-- Start EXERCISE MATERIALS --
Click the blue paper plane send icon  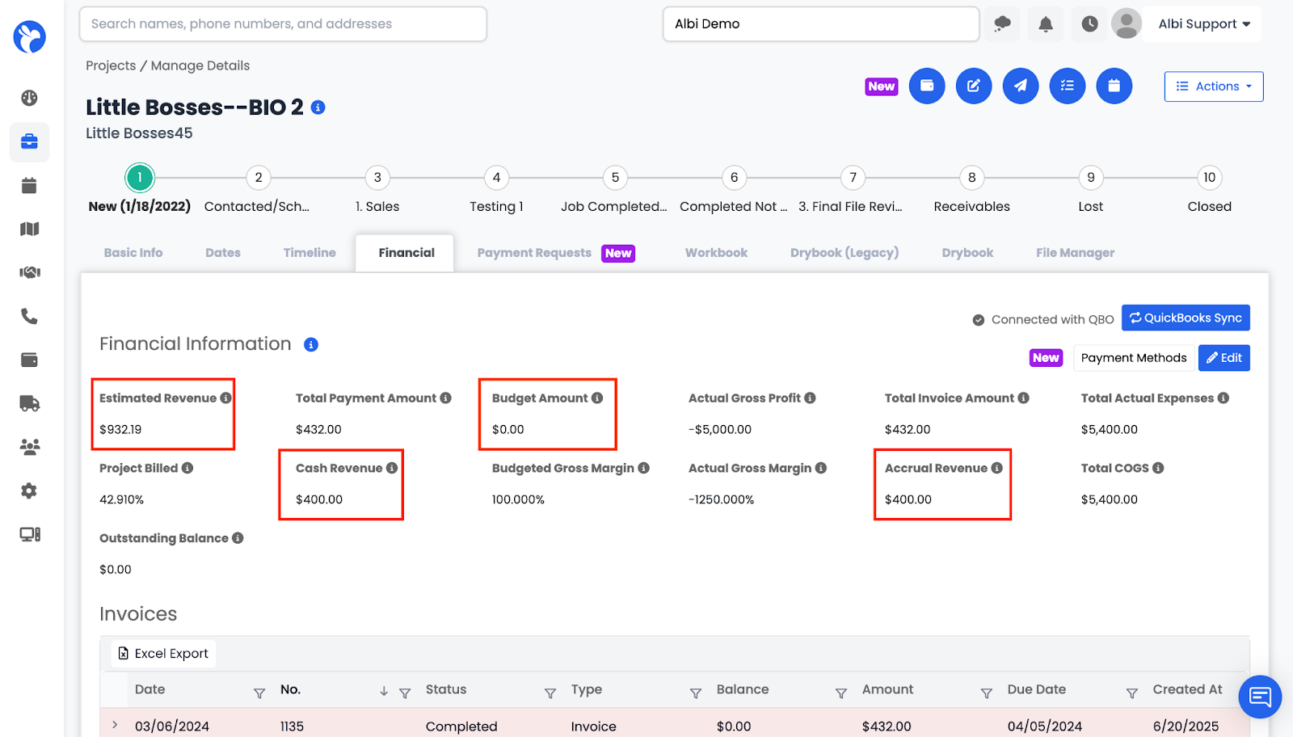coord(1020,86)
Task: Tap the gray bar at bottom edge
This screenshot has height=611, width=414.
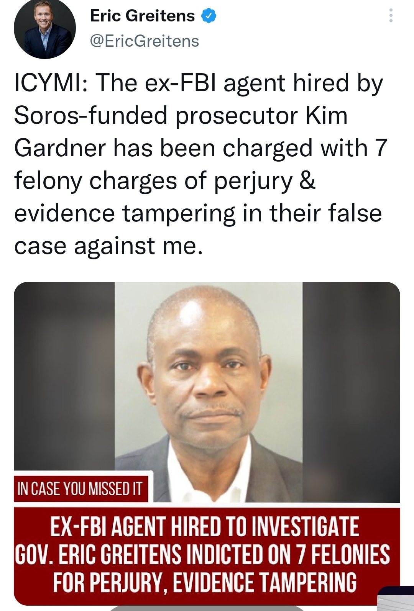Action: pos(207,608)
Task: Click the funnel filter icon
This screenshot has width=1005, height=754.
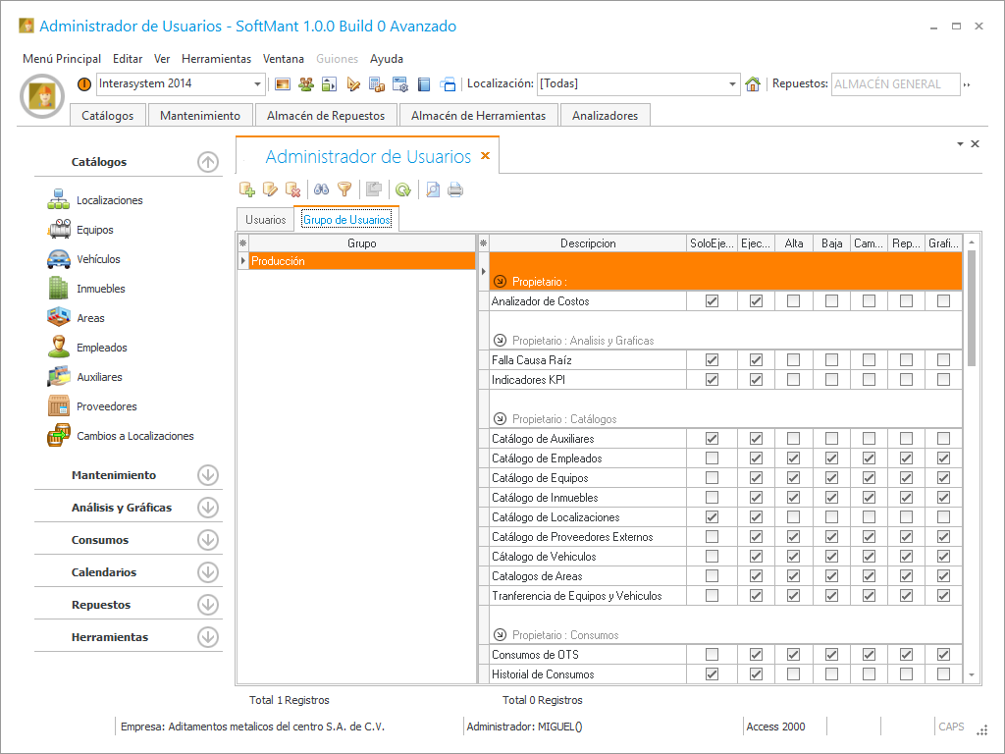Action: [344, 189]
-- End EXERCISE MATERIALS --
Rewrite the material starting with the line that contains "Task: Tap the gray bar at bottom edge" and going on through the end, changing "screenshot" to "image" and keeping everything else the same. Leave the pictures out.

Task: Tap the gray bar at bottom edge
This image has height=611, width=414.
Action: pos(207,608)
Task: Click the funnel filter icon
This image has width=1005, height=754.
Action: [344, 189]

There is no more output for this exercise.